One sentence to describe Church presidents

In this article, Peggy Noonan discusses a conversation Clare Booth Luce says she had with JFK in 1962.

She told him, she said, that “a great man is one sentence.” His leadership can be so well summed up in a single sentence that you don’t have to hear his name to know who’s being talked about. “He preserved the union and freed the slaves,” or, “He lifted us out of a great depression and helped to win a World War.” You didn’t have to be told “Lincoln” or “FDR.”

This got me thinking about one-sentence descriptions of Church presidents (for those interested in politics, a future post may consider U.S. presidents — this post will discuss only Church presidents).

Here is a stab at one-sentence descriptions of Church Presidents:

Joseph Smith:  “He received the Book of Mormon, founded the modern-day Church of Jesus Christ — the leader of the last dispensation of time.”

Brigham Young:  “He was the great pioneer leader of the Church.”

John Taylor:  “He was with Joseph when he died and was loyal to the end.”

Wilford Woodruff:  “He ushered in reconciliation with the United States government, issued the Manifesto ending polygamy and dedicated the Salt Lake temple.”

Lorenzo Snow:  “He saw the Savior in the Salt Lake temple, instituted tithing laws to overcome the Church’s financial difficulties and solidified the succession issue among prophets and apostles.”

Joseph F. Smith:  “He was the first Church president who, as an adult, didn’t know Joseph Smith,  the great missionary to Hawaii and the prophet who had the great vision of the redemption of the dead.”

Heber J. Grant:  “He was the businessman prophet who led the Church through the Great Depression and World War II.”

George Albert Smith:  “He concentrated on love, reconciliation and rebuilding Europe in the aftermath of World War II.”

David O McKay:  “He was the man who looked and dressed like a modern-day prophet and who became the first leader of a truly worldwide Church.”

Joseph Fielding Smith: “He reemphasized the importance of the Restoration and urged members to return to the teachings of Joseph Smith, in part through his book ‘Teachings of the Prophet Joseph Smith.’ ”

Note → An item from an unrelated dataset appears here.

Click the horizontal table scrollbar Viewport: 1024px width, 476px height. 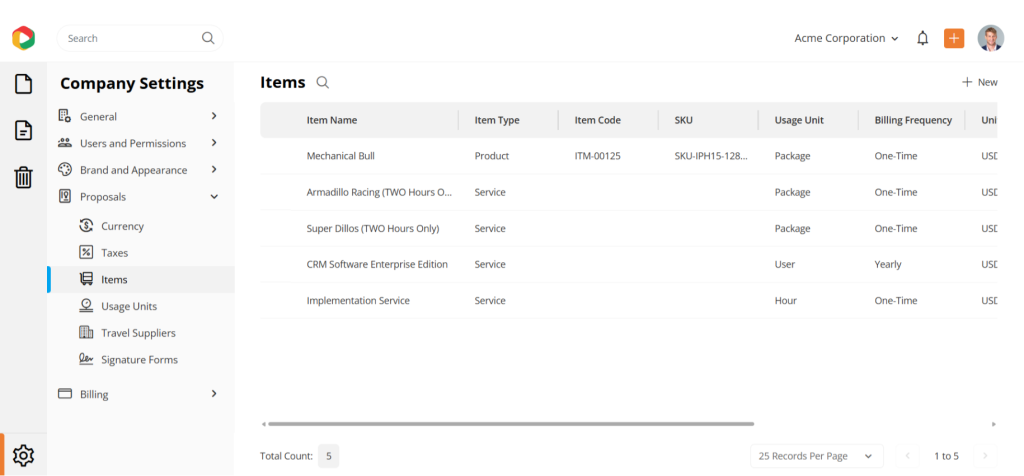point(510,424)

Harold B. Lee:  “He emphasized Family Home Evening, home teaching and and priesthood correlation during his short presidency.”

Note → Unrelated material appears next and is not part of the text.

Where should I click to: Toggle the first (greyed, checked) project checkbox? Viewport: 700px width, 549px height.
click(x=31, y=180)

Spencer W. Kimball: “He was the prophet who overcame great health problems, including some that made it difficult for him to speak, and was known as one of the kindest men of his generation, especially for his book ‘The Miracle of Forgiveness.’ ”

Ezra Taft Benson:  “He was the prophet who, though active in right-wing politics earlier in his life, avoided politics entirely after becoming leader of a growing Church and was also known as the great promoter of re-reading the Book of Mormon.”

Howard W. Hunter:  “He emphasized temple attendance during his short time as president of the Church.”

Gordon B. Hinckley:  “He was the great builder of temples worldwide and the promoter of the Church using modern-day public relations tactics.”

Thomas S. Monson:  “He is the great story-telling prophet who is known for loving widows and the less fortunate.”

What do you think of these one-sentence descriptions? Please feel free to suggest better ones, keeping in mind that a reader should, by reading the description, know which prophet is being mentioned.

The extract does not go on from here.